(Excerpt from a dataset)
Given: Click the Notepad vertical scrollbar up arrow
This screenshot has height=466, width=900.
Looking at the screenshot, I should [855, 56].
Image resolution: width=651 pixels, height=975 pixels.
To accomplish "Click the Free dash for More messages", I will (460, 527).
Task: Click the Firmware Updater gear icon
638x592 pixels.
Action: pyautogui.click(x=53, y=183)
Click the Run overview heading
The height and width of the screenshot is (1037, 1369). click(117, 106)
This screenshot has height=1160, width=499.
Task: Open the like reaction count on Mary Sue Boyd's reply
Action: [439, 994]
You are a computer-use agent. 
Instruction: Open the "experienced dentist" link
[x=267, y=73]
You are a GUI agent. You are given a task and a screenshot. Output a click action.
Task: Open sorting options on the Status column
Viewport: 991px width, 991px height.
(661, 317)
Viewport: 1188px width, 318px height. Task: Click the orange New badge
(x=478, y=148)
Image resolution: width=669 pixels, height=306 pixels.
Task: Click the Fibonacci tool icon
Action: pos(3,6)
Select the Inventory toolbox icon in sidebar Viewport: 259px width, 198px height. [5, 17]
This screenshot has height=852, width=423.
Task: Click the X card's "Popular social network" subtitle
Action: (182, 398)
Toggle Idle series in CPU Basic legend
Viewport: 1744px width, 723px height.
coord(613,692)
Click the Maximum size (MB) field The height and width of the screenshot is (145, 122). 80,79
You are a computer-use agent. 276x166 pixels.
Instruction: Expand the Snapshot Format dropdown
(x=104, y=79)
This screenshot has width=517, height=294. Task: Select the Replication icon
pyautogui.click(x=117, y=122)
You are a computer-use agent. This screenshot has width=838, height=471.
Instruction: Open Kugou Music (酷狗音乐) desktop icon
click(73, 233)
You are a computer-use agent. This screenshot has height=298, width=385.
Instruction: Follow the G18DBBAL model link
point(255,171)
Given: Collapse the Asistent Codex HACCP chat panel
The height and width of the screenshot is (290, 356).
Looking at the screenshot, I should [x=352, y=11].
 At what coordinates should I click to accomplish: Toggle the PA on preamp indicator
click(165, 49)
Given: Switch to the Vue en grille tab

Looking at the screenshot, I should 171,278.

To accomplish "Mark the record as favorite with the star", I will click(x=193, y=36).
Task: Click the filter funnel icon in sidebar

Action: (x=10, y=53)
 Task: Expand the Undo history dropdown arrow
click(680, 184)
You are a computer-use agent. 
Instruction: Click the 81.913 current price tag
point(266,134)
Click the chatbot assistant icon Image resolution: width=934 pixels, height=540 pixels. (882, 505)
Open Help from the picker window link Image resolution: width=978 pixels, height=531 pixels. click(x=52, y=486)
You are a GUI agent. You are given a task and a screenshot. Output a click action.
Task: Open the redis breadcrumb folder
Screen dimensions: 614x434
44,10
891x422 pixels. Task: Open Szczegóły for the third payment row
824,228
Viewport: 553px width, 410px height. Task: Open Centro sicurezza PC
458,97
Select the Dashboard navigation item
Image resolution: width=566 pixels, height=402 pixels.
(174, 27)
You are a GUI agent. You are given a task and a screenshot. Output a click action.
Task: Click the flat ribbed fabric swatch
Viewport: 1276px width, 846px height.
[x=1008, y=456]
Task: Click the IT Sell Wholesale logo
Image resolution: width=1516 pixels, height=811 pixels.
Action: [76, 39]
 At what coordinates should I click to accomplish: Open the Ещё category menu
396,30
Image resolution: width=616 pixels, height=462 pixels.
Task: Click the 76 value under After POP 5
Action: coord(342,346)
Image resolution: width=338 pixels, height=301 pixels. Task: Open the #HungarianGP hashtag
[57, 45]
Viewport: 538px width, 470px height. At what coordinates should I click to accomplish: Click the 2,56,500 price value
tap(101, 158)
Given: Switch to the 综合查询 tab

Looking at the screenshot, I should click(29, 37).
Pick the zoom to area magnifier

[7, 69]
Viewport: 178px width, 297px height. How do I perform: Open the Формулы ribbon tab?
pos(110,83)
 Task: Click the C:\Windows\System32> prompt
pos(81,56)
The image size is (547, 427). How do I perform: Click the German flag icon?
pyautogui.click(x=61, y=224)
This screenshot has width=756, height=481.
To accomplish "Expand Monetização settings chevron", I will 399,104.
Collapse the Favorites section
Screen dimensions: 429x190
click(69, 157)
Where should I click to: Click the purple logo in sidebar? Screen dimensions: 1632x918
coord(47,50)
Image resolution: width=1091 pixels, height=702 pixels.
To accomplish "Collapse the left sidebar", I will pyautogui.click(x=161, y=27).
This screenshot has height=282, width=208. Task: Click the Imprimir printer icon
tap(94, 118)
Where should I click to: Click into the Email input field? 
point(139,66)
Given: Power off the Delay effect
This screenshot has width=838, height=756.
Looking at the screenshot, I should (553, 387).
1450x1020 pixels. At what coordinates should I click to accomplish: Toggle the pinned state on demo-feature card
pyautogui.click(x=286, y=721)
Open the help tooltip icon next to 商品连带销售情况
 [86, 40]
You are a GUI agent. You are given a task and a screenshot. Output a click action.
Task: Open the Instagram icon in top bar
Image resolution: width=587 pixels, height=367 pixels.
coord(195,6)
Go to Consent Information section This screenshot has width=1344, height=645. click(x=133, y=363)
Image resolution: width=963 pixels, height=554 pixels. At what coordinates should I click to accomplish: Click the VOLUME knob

**Directive**
Please convert every line of the entries above into a Markdown table with two columns, Row and Line. Number the rows in order and skip blank lines.

**Full output**
| Row | Line |
|---|---|
| 1 | Given: Click the Notepad vertical scrollbar up arrow |
| 2 | This screenshot has height=466, width=900. |
| 3 | Looking at the screenshot, I should [855, 56]. |
| 4 | Image resolution: width=651 pixels, height=975 pixels. |
| 5 | To accomplish "Click the Free dash for More messages", I will (460, 527). |
| 6 | Task: Click the Firmware Updater gear icon |
| 7 | 638x592 pixels. |
| 8 | Action: pyautogui.click(x=53, y=183) |
| 9 | Click the Run overview heading |
| 10 | The height and width of the screenshot is (1037, 1369). click(117, 106) |
| 11 | This screenshot has height=1160, width=499. |
| 12 | Task: Open the like reaction count on Mary Sue Boyd's reply |
| 13 | Action: [439, 994] |
| 14 | You are a computer-use agent.  |
| 15 | Instruction: Open the "experienced dentist" link |
| 16 | [x=267, y=73] |
| 17 | You are a GUI agent. You are given a task and a screenshot. Output a click action. |
| 18 | Task: Open sorting options on the Status column |
| 19 | Viewport: 991px width, 991px height. |
| 20 | (661, 317) |
| 21 | Viewport: 1188px width, 318px height. Task: Click the orange New badge |
| 22 | (x=478, y=148) |
| 23 | Image resolution: width=669 pixels, height=306 pixels. |
| 24 | Task: Click the Fibonacci tool icon |
| 25 | Action: pos(3,6) |
| 26 | Select the Inventory toolbox icon in sidebar Viewport: 259px width, 198px height. [5, 17] |
| 27 | This screenshot has height=852, width=423. |
| 28 | Task: Click the X card's "Popular social network" subtitle |
| 29 | Action: (182, 398) |
| 30 | Toggle Idle series in CPU Basic legend |
| 31 | Viewport: 1744px width, 723px height. |
| 32 | coord(613,692) |
| 33 | Click the Maximum size (MB) field The height and width of the screenshot is (145, 122). 80,79 |
| 34 | You are a computer-use agent. 276x166 pixels. |
| 35 | Instruction: Expand the Snapshot Format dropdown |
| 36 | (x=104, y=79) |
| 37 | This screenshot has width=517, height=294. Task: Select the Replication icon |
| 38 | pyautogui.click(x=117, y=122) |
| 39 | You are a computer-use agent. This screenshot has width=838, height=471. |
| 40 | Instruction: Open Kugou Music (酷狗音乐) desktop icon |
| 41 | click(73, 233) |
| 42 | You are a computer-use agent. This screenshot has height=298, width=385. |
| 43 | Instruction: Follow the G18DBBAL model link |
| 44 | point(255,171) |
| 45 | Given: Collapse the Asistent Codex HACCP chat panel |
| 46 | The height and width of the screenshot is (290, 356). |
| 47 | Looking at the screenshot, I should [x=352, y=11]. |
| 48 |  At what coordinates should I click to accomplish: Toggle the PA on preamp indicator |
| 49 | click(165, 49) |
| 50 | Given: Switch to the Vue en grille tab |
| 51 | Looking at the screenshot, I should 171,278. |
| 52 | To accomplish "Mark the record as favorite with the star", I will click(x=193, y=36). |
| 53 | Task: Click the filter funnel icon in sidebar |
| 54 | Action: (x=10, y=53) |
| 55 |  Task: Expand the Undo history dropdown arrow |
| 56 | click(680, 184) |
| 57 | You are a computer-use agent.  |
| 58 | Instruction: Click the 81.913 current price tag |
| 59 | point(266,134) |
| 60 | Click the chatbot assistant icon Image resolution: width=934 pixels, height=540 pixels. (882, 505) |
| 61 | Open Help from the picker window link Image resolution: width=978 pixels, height=531 pixels. click(x=52, y=486) |
| 62 | You are a GUI agent. You are given a task and a screenshot. Output a click action. |
| 63 | Task: Open the redis breadcrumb folder |
| 64 | Screen dimensions: 614x434 |
| 65 | 44,10 |
| 66 | 891x422 pixels. Task: Open Szczegóły for the third payment row |
| 67 | 824,228 |
| 68 | Viewport: 553px width, 410px height. Task: Open Centro sicurezza PC |
| 69 | 458,97 |
| 70 | Select the Dashboard navigation item |
| 71 | Image resolution: width=566 pixels, height=402 pixels. |
| 72 | (174, 27) |
| 73 | You are a GUI agent. You are given a task and a screenshot. Output a click action. |
| 74 | Task: Click the flat ribbed fabric swatch |
| 75 | Viewport: 1276px width, 846px height. |
| 76 | [x=1008, y=456] |
| 77 | Task: Click the IT Sell Wholesale logo |
| 78 | Image resolution: width=1516 pixels, height=811 pixels. |
| 79 | Action: [76, 39] |
| 80 |  At what coordinates should I click to accomplish: Open the Ещё category menu |
| 81 | 396,30 |
| 82 | Image resolution: width=616 pixels, height=462 pixels. |
| 83 | Task: Click the 76 value under After POP 5 |
| 84 | Action: coord(342,346) |
| 85 | Image resolution: width=338 pixels, height=301 pixels. Task: Open the #HungarianGP hashtag |
| 86 | [57, 45] |
| 87 | Viewport: 538px width, 470px height. At what coordinates should I click to accomplish: Click the 2,56,500 price value |
| 88 | tap(101, 158) |
| 89 | Given: Switch to the 综合查询 tab |
| 90 | Looking at the screenshot, I should click(29, 37). |
| 91 | Pick the zoom to area magnifier |
| 92 | [7, 69] |
| 93 | Viewport: 178px width, 297px height. How do I perform: Open the Формулы ribbon tab? |
| 94 | pos(110,83) |
| 95 |  Task: Click the C:\Windows\System32> prompt |
| 96 | pos(81,56) |
| 97 | The image size is (547, 427). How do I perform: Click the German flag icon? |
| 98 | pyautogui.click(x=61, y=224) |
| 99 | This screenshot has width=756, height=481. |
| 100 | To accomplish "Expand Monetização settings chevron", I will 399,104. |
| 101 | Collapse the Favorites section |
| 102 | Screen dimensions: 429x190 |
| 103 | click(69, 157) |
| 104 | Where should I click to: Click the purple logo in sidebar? Screen dimensions: 1632x918 |
| 105 | coord(47,50) |
| 106 | Image resolution: width=1091 pixels, height=702 pixels. |
| 107 | To accomplish "Collapse the left sidebar", I will pyautogui.click(x=161, y=27). |
| 108 | This screenshot has height=282, width=208. Task: Click the Imprimir printer icon |
| 109 | tap(94, 118) |
| 110 | Where should I click to: Click into the Email input field?  |
| 111 | point(139,66) |
| 112 | Given: Power off the Delay effect |
| 113 | This screenshot has width=838, height=756. |
| 114 | Looking at the screenshot, I should (553, 387). |
| 115 | 1450x1020 pixels. At what coordinates should I click to accomplish: Toggle the pinned state on demo-feature card |
| 116 | pyautogui.click(x=286, y=721) |
| 117 | Open the help tooltip icon next to 商品连带销售情况 |
| 118 |  [86, 40] |
| 119 | You are a GUI agent. You are given a task and a screenshot. Output a click action. |
| 120 | Task: Open the Instagram icon in top bar |
| 121 | Image resolution: width=587 pixels, height=367 pixels. |
| 122 | coord(195,6) |
| 123 | Go to Consent Information section This screenshot has width=1344, height=645. click(x=133, y=363) |
| 124 | Image resolution: width=963 pixels, height=554 pixels. At what coordinates should I click to accomplish: Click the VOLUME knob |